A entrada do Brasil na guerra aproximou o país dos Estados Unidos da América e dos países aliados, todos estados democráticos. Com isso, ficou mais difícil para Getúlio Vargas manter o regime autoritário que implantara em 1937. Já em 1942, aproveitando o fato de o Brasil ter declarado guerra às potências do Eixo, ocorreram várias manifestações populares pedindo a redemocratização do país. Essa pressão continuaria por todo o ano de 1943 e aumentaria em 1944, forçando Getúlio a tomar uma posição em 1945.
Entre essas manifestações destacou-se o “Manifesto dos Mineiros”, em 1943, assinado por eminentes políticos daquele estado. Em São Paulo a UNE organizou grandes passeatas. O Governo reagiu a esses movimentos com repressão, e os ânimos se acirraram. Em 1944 as Forças Armadas aderiram ao movimento pela redemocratização. Os Generais Eurico Gaspar Dutra e o Brigadeiro Eduardo Gomes começaram a articular uma candidatura militar à Presidência da República, com a promessa de levar o país de volta ao Estado de Direito.
Embora Vargas tivesse prometido eleições livres e diretas em 1946, acompanhado de uma Assembleia Nacional Constituinte para elaborar uma nova Carta Magna, a grande maioria dos políticos e as principais instituições do país desconfiavam que ele, no último momento, iria arranjar um jeito de continuar com o regime autoritário. Assim, durante todo o ano de 1945 o país iria assistir a uma intensa mobilização pela volta da democracia, a qual culminaria com a deposição de Getúlio Vargas por um golpe militar em 29 de outubro de 1945.(1)
As eleições para a Presidência foram realizadas em 2 de dezembro de 1945. Ganhou o candidato apoiado por Getúlio, o General Eurico Gaspar Dutra. Getúlio concorreu a uma vaga de Senador pelo Rio Grande do Sul e foi eleito.
Dutra promoveu a redemocratização do país e promulgou uma nova Constituição, restituindo o Estado de Direito e as liberdades democráticas. O Brasil entraria então numa era de estreita colaboração com os Estados Unidos da América.

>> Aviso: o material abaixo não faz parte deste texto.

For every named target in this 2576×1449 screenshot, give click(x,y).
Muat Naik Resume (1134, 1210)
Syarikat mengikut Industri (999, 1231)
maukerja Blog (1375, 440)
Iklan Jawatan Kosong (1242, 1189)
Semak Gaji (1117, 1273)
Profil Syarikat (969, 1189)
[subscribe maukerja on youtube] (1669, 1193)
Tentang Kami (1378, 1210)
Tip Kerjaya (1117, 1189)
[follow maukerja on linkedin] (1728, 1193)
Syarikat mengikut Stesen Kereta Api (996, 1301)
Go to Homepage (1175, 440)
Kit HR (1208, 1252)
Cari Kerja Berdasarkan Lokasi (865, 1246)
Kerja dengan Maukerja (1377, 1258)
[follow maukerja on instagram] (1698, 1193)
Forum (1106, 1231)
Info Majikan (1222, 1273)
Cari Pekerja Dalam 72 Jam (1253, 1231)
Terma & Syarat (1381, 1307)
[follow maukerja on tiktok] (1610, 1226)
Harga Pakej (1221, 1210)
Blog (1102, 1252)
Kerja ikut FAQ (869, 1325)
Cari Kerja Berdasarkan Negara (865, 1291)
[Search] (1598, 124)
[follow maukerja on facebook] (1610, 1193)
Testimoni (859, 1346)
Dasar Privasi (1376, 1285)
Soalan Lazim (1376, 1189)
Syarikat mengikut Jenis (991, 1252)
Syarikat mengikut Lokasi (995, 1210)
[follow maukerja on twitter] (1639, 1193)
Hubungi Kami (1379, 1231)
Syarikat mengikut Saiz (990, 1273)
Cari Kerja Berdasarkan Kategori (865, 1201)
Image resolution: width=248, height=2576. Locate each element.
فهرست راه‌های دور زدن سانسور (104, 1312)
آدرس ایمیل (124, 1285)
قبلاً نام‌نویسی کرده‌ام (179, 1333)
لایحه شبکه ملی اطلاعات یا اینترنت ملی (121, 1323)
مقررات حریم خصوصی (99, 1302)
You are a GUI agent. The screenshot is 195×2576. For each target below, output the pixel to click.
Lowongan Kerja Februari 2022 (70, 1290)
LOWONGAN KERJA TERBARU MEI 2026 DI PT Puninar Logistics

Mas em São Paulo, como vimos nos capítulos anteriores, o fato de o Brasil ter entrado na guerra ao lado dos países que lutavam contra a Itália em nada prejudicou os italianos que viviam na capital paulista. Ao contrário, em fins da década de 1940, eram eles que dominavam a cena política e econômica paulista.(2)
(continua)
(do livro, Henriette, uma canção por amor), no prelo
] 1 -Getúlio Dornelles Vargas assumiu o governo brasileiro em 1930 em razão de um movimento armado liderado pelos estados de Minas Gerais, Paraíba e Rio Grande do Sul, que depôs o presidente eleito Washington Luíz e colocou no seu lugar o líder dos gaúchos.Getúlio Vargas. Em 1937 Vargas deu um novo golpe de Estado e implantou o chamado “Estado Novo”, que durou até 1945. Durante o “Estado Novo” Vargas implantou um regime ditatorial inspirado no modelo nazi-fascista europeu, então em voga na época na Alemanha e na Itália. Pelos programas sociais criados no seu governo e pela proteção dada aos trabalhadores e à população menos favorecida, Vargas ficou conhecido como o “pai dos pobres”. Na imagem, Vargas conversa com as pessoas em praça pública. Fonte: O Estado de São Paulo.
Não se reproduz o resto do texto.